Born in Elizabeth, New Jersey on September 23, 1959, the petite (5'2") actress was raised in New York City. Elizabeth's (and sister Tania's) parents, Cuban immigrants Mario and Estella Margarita Peña, would achieve a strong Latino reputation as the founders of the off-Broadway Latin American Theatre Ensemble. They also encouraged Elizabeth's talent. In 1975, the young teenager became a founding member of the Hispanic Organization of Latin Actors, and two years later graduated from New York's High School of Performing Arts, now the Fiorello H. LaGuardia High School of Music and Art and Performing Arts.
Elizabeth found occasional work in repertory theatre and in television commercials.
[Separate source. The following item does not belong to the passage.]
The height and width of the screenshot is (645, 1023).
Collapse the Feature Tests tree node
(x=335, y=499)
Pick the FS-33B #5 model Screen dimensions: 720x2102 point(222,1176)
Making her film debut in the independent Spanish-speaking feature, El Super (1979) about Cuban refugees, she continued with a long line of independent and rebellious characters which showed plenty of attitude and independence. Playing offbeat roles -- from a knife-threatening waitress to a disco queen -- she appeared in such early films as They All Laughed (1981) and Crossover Dreams (1985). Elizabeth's big break came in the form a support role in the hugely popular and entertaining comedy Down and Out in Beverly Hills (1986) co-starring Bette Midler, Richard Dreyfuss and Nick Nolte in which she stole several scenes as the sultry, smoky-voiced, politically-minded maid "Carmen."
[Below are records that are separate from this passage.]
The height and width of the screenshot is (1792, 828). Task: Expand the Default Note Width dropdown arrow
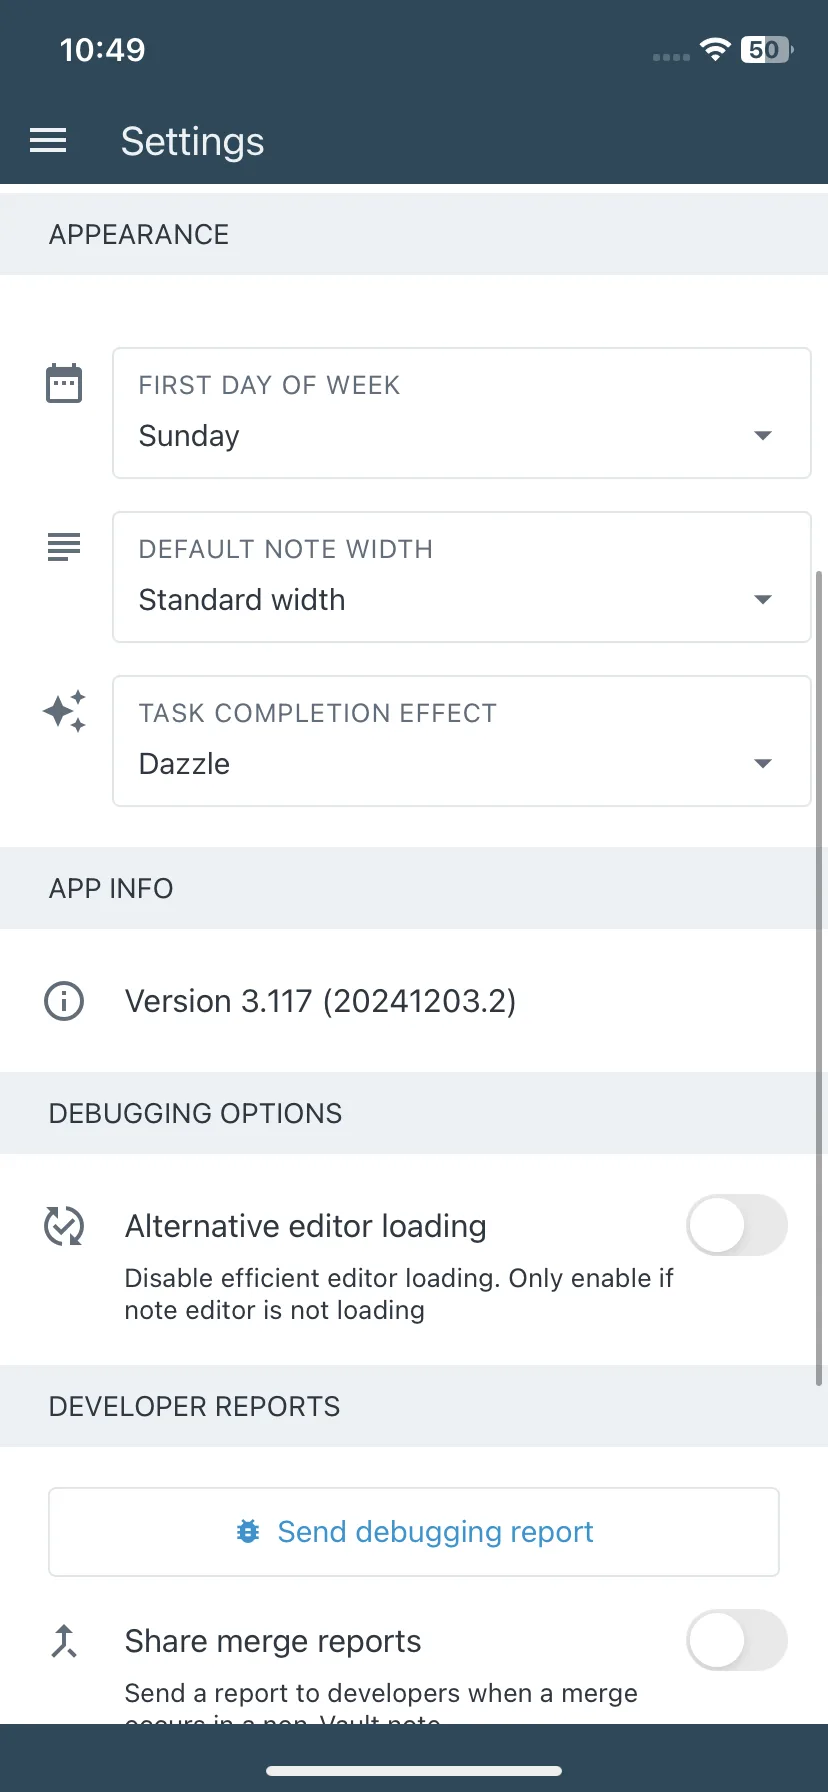(x=763, y=599)
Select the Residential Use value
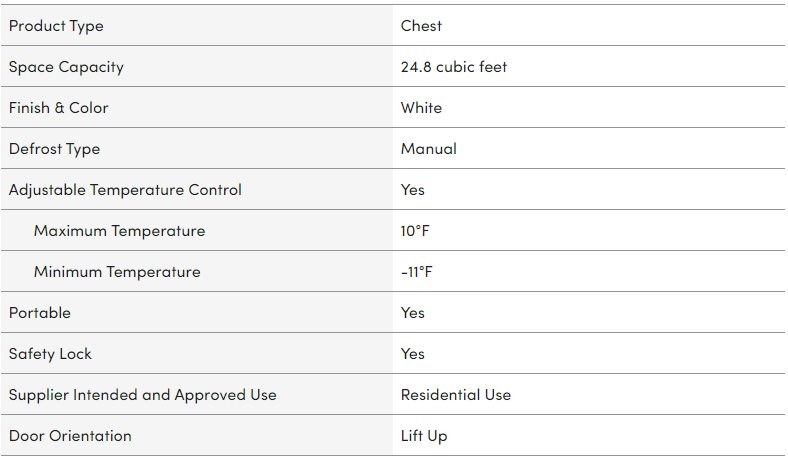Image resolution: width=788 pixels, height=460 pixels. 455,395
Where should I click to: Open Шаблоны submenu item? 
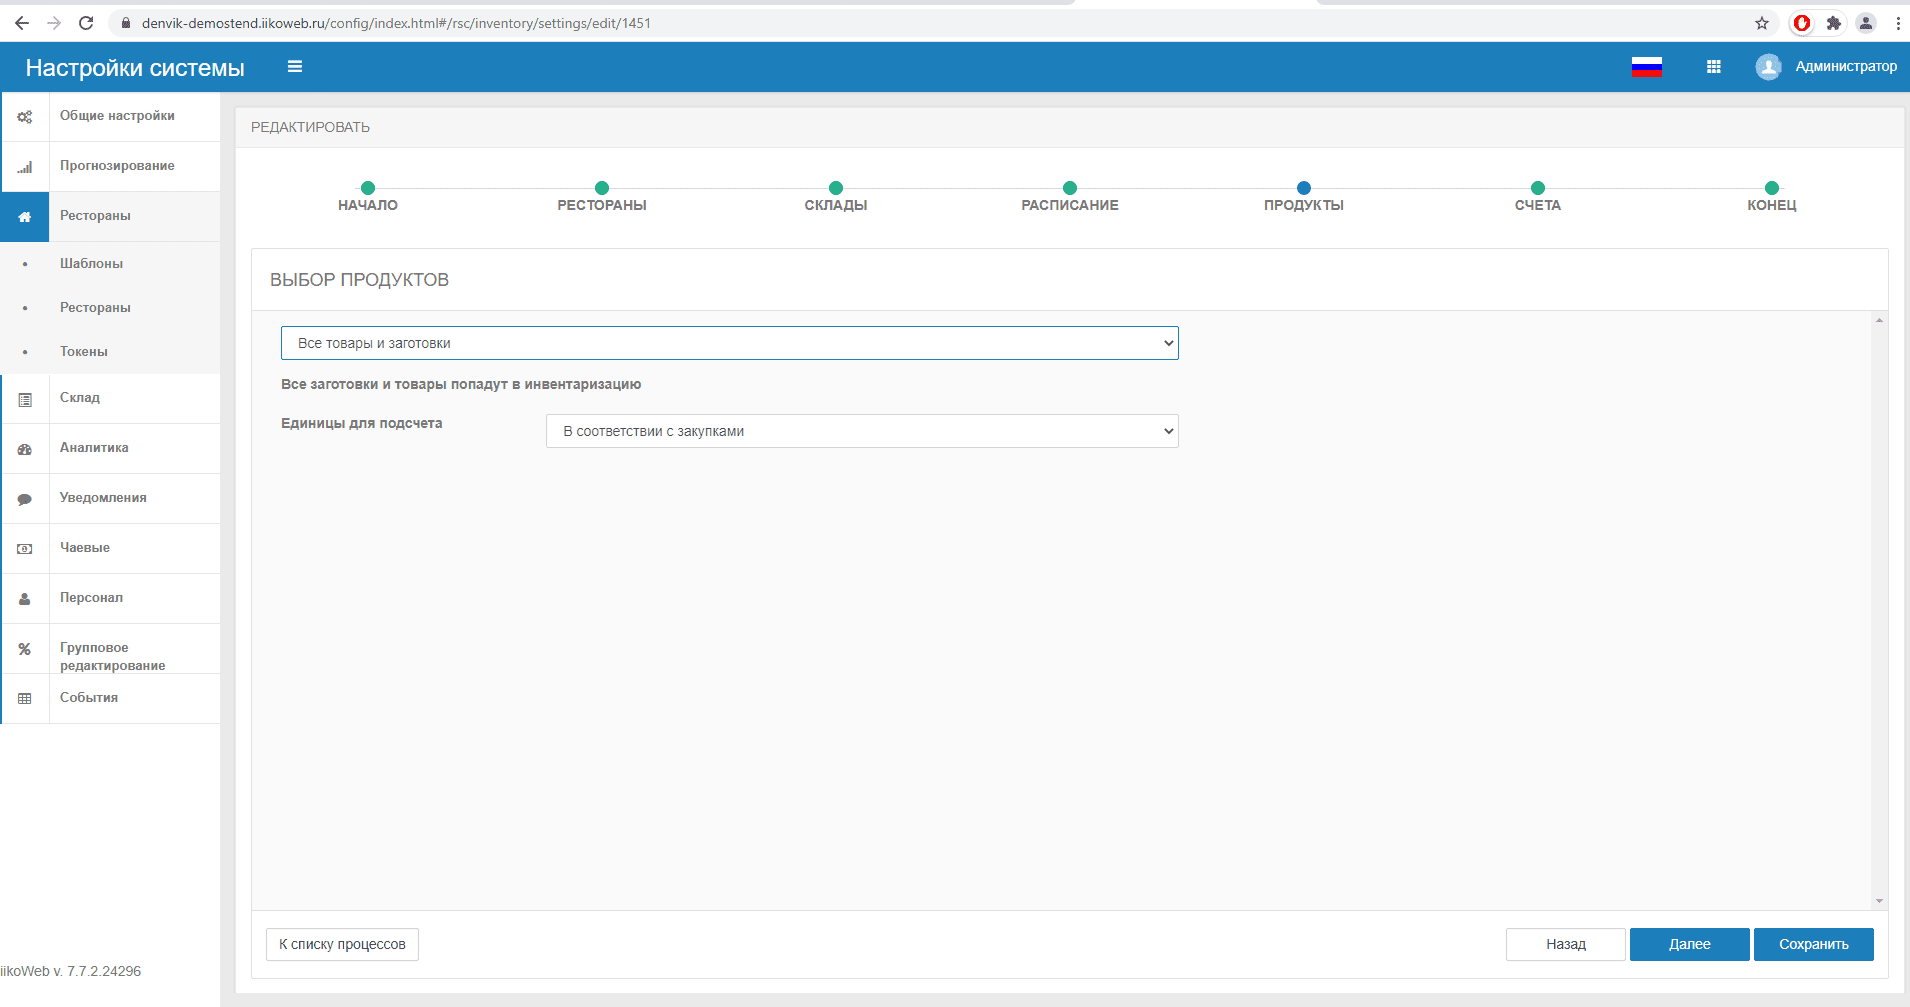[x=91, y=264]
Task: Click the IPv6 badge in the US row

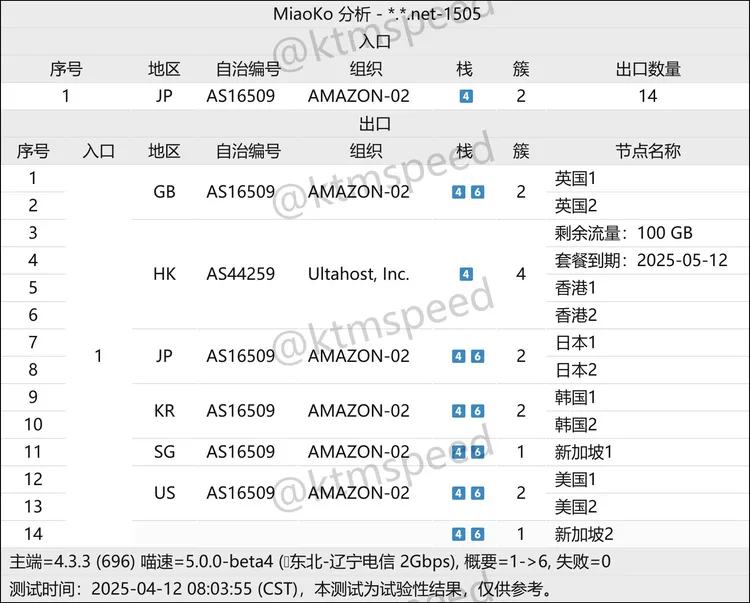Action: pyautogui.click(x=477, y=493)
Two consecutive short-lived TV series came about around this time. Her first, the ensemble comedy Tough Cookies (1986), had her playing a police officer, and the second was the title housekeeper role in the sitcom I Married Dora (1987). High in demand now, Elizabeth continued to spice up both the big and small screen in such parts as Ritchie Valens' stepsister-in-law in the well-received biopic La Bamba (1987); a drug enforcement agent in the mini-series Drug Wars: The Camarena Story (1990); PTSD-suffering Tim Robbins's live-in girlfriend in the complex drama Jacob's Ladder (1990); a dedicated legal secretary in the corporate TV drama series Shannon's Deal (1990) starring Jamey Sheridan.
Honors also came by Elizabeth's way, when she received the "Independent Spirit" and "Bravo" awards for the film Lone Star (1996), and four "ALMA Awards for her performances in the TV movie Contagious (1997), the films Tortilla Soup (2001) and Rush Hour (1998) and her regular role in the Latino drama TV series Resurrection Blvd. (2000).
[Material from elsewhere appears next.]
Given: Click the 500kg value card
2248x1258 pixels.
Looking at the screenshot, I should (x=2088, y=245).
Into the millennium, Elizabeth found steady employment on TV with guest roles on "Boston Public," "CSI: Miami," "Without a Trace," "Numb3rs," "Ghost Whisperers," "Charlie's Angels," "Prime Suspect," "Common Law" and "Modern Family." One of her last roles was on the TV series Matador (2014). She also found herself further down the credits in films such as On the Borderline (2001), Transamerica (2005), [link0343996], Mother and Child (2009), The Perfect Family (2011), Plush (2013) and Grandma (2015). Three other films -- Girl on the Edge (2015), Ana Maria in Novela Land (2015) and The Song of Sway Lake (2018) -- were released posthumously. The also provided a voice in the popular Disney/Pixar animated film The Incredibles (2004).
A chronic alcohol problem severely hampered Elizabeth's life and she died suddenly in Los Angeles from cirrhosis of the liver on October 14, 2014, at the age of 55. She was survived by second husband (from 1994) Hans Rolla and their two children, son Kælan and daughter, Fiona.